Aqila tak kalah persiapan. Ia pun memakai baju terbaiknya, baju yang belum pernah Vero lihat. Kerudung besar menutup badan hingga perut bagian atas. Ia tidak bersolek saja sudah cantik. Hanya sedikit bedak memoles mukanya, supaya terlihat segar. Bedak yang senada kulit wajahnya. Pandai pula memberi rona merah pada pipi. Alisnya sudah rapi, hanya ditebali sedikit. Lama sekali Aqila berada di kaca. Sejam kira-kira dia berdiri depan cermin. Senyum-senyum sendiri. Lama sekali, dibuangnya waktu demi merias dan mematut diri. Ah, memang pecinta suka membuang waktu di depan cermin.
Terdengar suara deruman mobil. Ia hafal itu suara mobil keluarga Vero. Baru turun dari mobil, duo ibu-ibu sudah tegur sapa begitu hebohnya.
"Assalamualaikum, Jeng Sari!" "Waalaikumussalam Jeng, duh ya Allah tambah langsing saja nih," dan perbincangan remeh-temeh yang lain. Belum masuk ke ruang tamu, sudah seheboh itu. Apalagi sampai duduk di sofa. Pasti gelak tawa mampir ke penjuru ruangan.
Kalau bapak-bapak menyapa sekadarnya. Dua kakak Aqila, baik yang laki maupun perempuan tidak luput ikut meramaikan kehebohan ibunya. Aqila yang agak canggung, ingin melepas tawanya pula. Ibu Vero lalu peka, akan baju yang dikenakan Aqila.
Ibu Vero berdeham, senyumnya tertuju pada sahabat Vero itu. "Aqila sekarang tambah gede ya, dandanan rapi. Anggun lho, pakai baju ini." Pujinya.
"Terimakasih, Tante." Jawab Aqila singkat, sambil melirik kearah Vero. Vero mengacungkan jempol, tak ada yang lihat selain dirinya. Dalam percakapan itu, Vero berusaha lepas dalam tawa. Sesekali memandang wajah Aqila. Kalau Aqila hendak membalas pandangan, Vero memalingkan mukanya pura-pura ikut nimbrung bercanda dengan yang lain.
"Jeng Erna ayo sarapan dulu.
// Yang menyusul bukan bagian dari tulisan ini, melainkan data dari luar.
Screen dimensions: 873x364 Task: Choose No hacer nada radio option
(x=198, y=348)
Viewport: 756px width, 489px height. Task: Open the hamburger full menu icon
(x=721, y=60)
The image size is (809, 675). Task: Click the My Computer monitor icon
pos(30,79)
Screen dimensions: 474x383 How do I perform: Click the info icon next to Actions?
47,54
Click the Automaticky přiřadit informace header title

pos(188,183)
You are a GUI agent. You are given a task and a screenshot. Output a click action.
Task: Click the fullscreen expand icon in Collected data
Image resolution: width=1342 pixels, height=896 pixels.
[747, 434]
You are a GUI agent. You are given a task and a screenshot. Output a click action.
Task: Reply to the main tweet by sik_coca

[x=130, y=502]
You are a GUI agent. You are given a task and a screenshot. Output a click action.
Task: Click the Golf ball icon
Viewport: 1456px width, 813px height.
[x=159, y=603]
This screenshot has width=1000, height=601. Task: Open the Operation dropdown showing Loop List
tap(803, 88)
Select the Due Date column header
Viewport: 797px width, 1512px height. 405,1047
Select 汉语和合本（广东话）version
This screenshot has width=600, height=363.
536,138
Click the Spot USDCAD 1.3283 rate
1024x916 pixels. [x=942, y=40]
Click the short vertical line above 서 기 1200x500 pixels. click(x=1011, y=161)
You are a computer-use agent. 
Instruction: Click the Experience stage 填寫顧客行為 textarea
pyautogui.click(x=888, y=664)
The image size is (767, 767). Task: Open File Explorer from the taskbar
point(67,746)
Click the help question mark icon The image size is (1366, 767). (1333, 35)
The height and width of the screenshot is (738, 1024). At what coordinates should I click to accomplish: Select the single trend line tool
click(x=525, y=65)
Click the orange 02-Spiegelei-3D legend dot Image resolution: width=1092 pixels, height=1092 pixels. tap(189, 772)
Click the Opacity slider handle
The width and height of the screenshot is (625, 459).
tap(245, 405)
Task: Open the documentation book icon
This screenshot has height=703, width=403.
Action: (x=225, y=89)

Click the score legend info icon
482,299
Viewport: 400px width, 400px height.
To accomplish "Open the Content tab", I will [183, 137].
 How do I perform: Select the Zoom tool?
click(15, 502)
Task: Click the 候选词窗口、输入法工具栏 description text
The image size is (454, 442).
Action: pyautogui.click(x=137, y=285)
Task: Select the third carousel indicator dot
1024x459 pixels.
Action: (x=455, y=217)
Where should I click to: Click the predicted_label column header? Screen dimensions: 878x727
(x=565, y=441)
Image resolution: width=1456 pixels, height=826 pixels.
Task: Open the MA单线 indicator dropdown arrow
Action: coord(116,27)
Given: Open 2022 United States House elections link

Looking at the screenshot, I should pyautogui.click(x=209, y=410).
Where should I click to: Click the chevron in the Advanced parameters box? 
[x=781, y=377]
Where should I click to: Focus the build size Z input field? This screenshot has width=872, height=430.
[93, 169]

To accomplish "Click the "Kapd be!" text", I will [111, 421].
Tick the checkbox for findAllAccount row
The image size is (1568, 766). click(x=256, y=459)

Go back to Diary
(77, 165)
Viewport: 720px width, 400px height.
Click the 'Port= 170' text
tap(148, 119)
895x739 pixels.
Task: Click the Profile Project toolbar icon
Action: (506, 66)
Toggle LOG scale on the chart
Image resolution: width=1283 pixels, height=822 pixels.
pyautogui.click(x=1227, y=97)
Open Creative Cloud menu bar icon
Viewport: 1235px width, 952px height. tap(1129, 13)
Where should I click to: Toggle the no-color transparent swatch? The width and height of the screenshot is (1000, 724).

Soalnya sudah disiapkan makanan kesukaan Jeng Erna."
"Iya, Jeng. Aku tahu pasti dimasakin yang spesial."
Ibu Aqila memberikan isyarat dengan senyum, alis terangkat dan putaran bola mata kepada anak-anaknya. Meminta anak-anaknya menyiapkan hidangan dan segera beranjak menuju dapur. "Kita makannya lesehan saya ya Jeng, lebih enak. Nostalgia zaman kuliah dulu."
* * *
Ruang keluarga, tempat karaoke dan nonton TV disulapnya menjadi tempat makan lesehan. Tikar digelar. Ruangan itu menghabiskan dua tikar. Bakul penuh nasi menggunung ditaruhnya oleh anak-anak Jeng Sari di tengah tikar. Sebanyak dua bakul. Lauknya ada ikan. Ikan gurami bakar dibumbui resep keluarga, dipadu dedaunan selada, sayuran kemangi dan lembaran kubis. Ada pula irisan mentimun. Sambal lalapan tertata menggunakan beberapa cobek mini seukuran lepek. Ada dua talam gurami untuk keluarga jeng Erna, dan talam lain untuk keluarga jeng Sari sendiri. Ada pula tempe penyet, tempe goreng krispi dan minumannya disuguhkan jeruk hangat gelas panjang 400 ml. Lalapan begini, enaknya nasi dan lauk pauk dilumat jari. Disediakanlah mangkuk pembersih tangan, tak lupa sendok dan garpu bagi yang tidak suka makan pakai tangan.
"Ini makanannya enak sekali." Seru Ayah Vero.
"Ini masaknya cepat-cepatan lho pak. Ya dibantu tiga anak ini." Sahut Jeng Sari.